### Dataset items
════════

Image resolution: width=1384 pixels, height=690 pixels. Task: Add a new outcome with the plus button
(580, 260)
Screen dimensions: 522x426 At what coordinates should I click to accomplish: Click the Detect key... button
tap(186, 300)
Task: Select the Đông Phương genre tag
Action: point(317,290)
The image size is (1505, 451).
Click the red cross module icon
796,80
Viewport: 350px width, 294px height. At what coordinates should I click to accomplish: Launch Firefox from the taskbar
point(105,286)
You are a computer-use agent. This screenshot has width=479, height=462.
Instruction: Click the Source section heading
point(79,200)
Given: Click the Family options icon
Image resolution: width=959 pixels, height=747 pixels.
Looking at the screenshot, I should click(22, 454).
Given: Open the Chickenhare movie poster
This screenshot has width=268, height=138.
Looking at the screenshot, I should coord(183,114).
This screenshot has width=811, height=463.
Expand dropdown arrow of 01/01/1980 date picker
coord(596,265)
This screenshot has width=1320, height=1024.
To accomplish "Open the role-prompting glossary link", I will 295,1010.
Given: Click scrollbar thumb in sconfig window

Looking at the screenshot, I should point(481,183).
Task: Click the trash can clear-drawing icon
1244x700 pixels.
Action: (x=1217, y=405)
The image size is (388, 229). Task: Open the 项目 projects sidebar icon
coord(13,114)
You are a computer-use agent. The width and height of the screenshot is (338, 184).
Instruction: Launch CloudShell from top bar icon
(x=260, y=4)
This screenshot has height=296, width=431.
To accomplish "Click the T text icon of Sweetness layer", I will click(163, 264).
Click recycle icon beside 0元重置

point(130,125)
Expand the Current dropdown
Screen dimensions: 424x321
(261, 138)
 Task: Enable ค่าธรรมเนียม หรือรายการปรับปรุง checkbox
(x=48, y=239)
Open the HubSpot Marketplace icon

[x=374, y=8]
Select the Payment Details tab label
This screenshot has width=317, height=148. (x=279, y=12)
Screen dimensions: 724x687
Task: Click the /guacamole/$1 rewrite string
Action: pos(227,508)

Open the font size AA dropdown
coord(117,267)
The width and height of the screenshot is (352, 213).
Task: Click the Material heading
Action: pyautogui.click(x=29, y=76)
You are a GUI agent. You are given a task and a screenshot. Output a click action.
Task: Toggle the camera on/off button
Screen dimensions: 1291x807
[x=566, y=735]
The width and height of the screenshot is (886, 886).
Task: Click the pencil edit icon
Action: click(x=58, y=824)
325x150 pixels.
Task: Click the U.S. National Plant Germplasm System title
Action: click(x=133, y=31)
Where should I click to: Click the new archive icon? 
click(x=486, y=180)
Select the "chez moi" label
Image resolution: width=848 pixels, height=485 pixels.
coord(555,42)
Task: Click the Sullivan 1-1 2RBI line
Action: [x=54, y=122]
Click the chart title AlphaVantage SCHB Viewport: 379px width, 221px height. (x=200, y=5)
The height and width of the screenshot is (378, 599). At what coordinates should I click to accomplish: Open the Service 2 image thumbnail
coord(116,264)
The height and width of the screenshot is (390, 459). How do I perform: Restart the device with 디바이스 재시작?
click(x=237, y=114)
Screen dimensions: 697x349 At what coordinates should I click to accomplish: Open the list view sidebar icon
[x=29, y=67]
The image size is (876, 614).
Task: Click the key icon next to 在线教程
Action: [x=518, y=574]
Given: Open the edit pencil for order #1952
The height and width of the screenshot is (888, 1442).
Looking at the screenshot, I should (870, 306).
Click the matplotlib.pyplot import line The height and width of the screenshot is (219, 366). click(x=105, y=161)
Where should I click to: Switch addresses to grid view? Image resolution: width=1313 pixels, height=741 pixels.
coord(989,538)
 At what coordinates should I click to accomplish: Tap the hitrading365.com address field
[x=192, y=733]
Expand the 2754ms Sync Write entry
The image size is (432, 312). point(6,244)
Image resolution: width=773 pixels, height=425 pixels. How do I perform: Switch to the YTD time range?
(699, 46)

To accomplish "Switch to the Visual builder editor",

════════

Give all the records above again, wording unchanged.

### RESPONSE TO THIS EXERCISE
Image resolution: width=1384 pixels, height=690 pixels. Task: Add a new outcome with the plus button
(580, 260)
Screen dimensions: 522x426 At what coordinates should I click to accomplish: Click the Detect key... button
tap(186, 300)
Task: Select the Đông Phương genre tag
Action: point(317,290)
The image size is (1505, 451).
Click the red cross module icon
796,80
Viewport: 350px width, 294px height. At what coordinates should I click to accomplish: Launch Firefox from the taskbar
point(105,286)
You are a computer-use agent. This screenshot has width=479, height=462.
Instruction: Click the Source section heading
point(79,200)
Given: Click the Family options icon
Image resolution: width=959 pixels, height=747 pixels.
Looking at the screenshot, I should click(22, 454).
Given: Open the Chickenhare movie poster
This screenshot has width=268, height=138.
Looking at the screenshot, I should coord(183,114).
This screenshot has width=811, height=463.
Expand dropdown arrow of 01/01/1980 date picker
coord(596,265)
This screenshot has width=1320, height=1024.
To accomplish "Open the role-prompting glossary link", I will 295,1010.
Given: Click scrollbar thumb in sconfig window

Looking at the screenshot, I should point(481,183).
Task: Click the trash can clear-drawing icon
1244x700 pixels.
Action: (x=1217, y=405)
The image size is (388, 229). Task: Open the 项目 projects sidebar icon
coord(13,114)
You are a computer-use agent. The width and height of the screenshot is (338, 184).
Instruction: Launch CloudShell from top bar icon
(x=260, y=4)
This screenshot has height=296, width=431.
To accomplish "Click the T text icon of Sweetness layer", I will click(163, 264).
Click recycle icon beside 0元重置

point(130,125)
Expand the Current dropdown
Screen dimensions: 424x321
(261, 138)
 Task: Enable ค่าธรรมเนียม หรือรายการปรับปรุง checkbox
(x=48, y=239)
Open the HubSpot Marketplace icon

[x=374, y=8]
Select the Payment Details tab label
This screenshot has width=317, height=148. (x=279, y=12)
Screen dimensions: 724x687
Task: Click the /guacamole/$1 rewrite string
Action: pos(227,508)

Open the font size AA dropdown
coord(117,267)
The width and height of the screenshot is (352, 213).
Task: Click the Material heading
Action: pyautogui.click(x=29, y=76)
You are a GUI agent. You are given a task and a screenshot. Output a click action.
Task: Toggle the camera on/off button
Screen dimensions: 1291x807
[x=566, y=735]
The width and height of the screenshot is (886, 886).
Task: Click the pencil edit icon
Action: click(x=58, y=824)
325x150 pixels.
Task: Click the U.S. National Plant Germplasm System title
Action: click(x=133, y=31)
Where should I click to: Click the new archive icon? 
click(x=486, y=180)
Select the "chez moi" label
Image resolution: width=848 pixels, height=485 pixels.
coord(555,42)
Task: Click the Sullivan 1-1 2RBI line
Action: [x=54, y=122]
Click the chart title AlphaVantage SCHB Viewport: 379px width, 221px height. (x=200, y=5)
The height and width of the screenshot is (378, 599). At what coordinates should I click to accomplish: Open the Service 2 image thumbnail
coord(116,264)
The height and width of the screenshot is (390, 459). How do I perform: Restart the device with 디바이스 재시작?
click(x=237, y=114)
Screen dimensions: 697x349 At what coordinates should I click to accomplish: Open the list view sidebar icon
[x=29, y=67]
The image size is (876, 614).
Task: Click the key icon next to 在线教程
Action: [x=518, y=574]
Given: Open the edit pencil for order #1952
The height and width of the screenshot is (888, 1442).
Looking at the screenshot, I should (870, 306).
Click the matplotlib.pyplot import line The height and width of the screenshot is (219, 366). click(x=105, y=161)
Where should I click to: Switch addresses to grid view? Image resolution: width=1313 pixels, height=741 pixels.
coord(989,538)
 At what coordinates should I click to accomplish: Tap the hitrading365.com address field
[x=192, y=733]
Expand the 2754ms Sync Write entry
The image size is (432, 312). point(6,244)
Image resolution: width=773 pixels, height=425 pixels. How do I perform: Switch to the YTD time range?
(699, 46)

To accomplish "Switch to the Visual builder editor",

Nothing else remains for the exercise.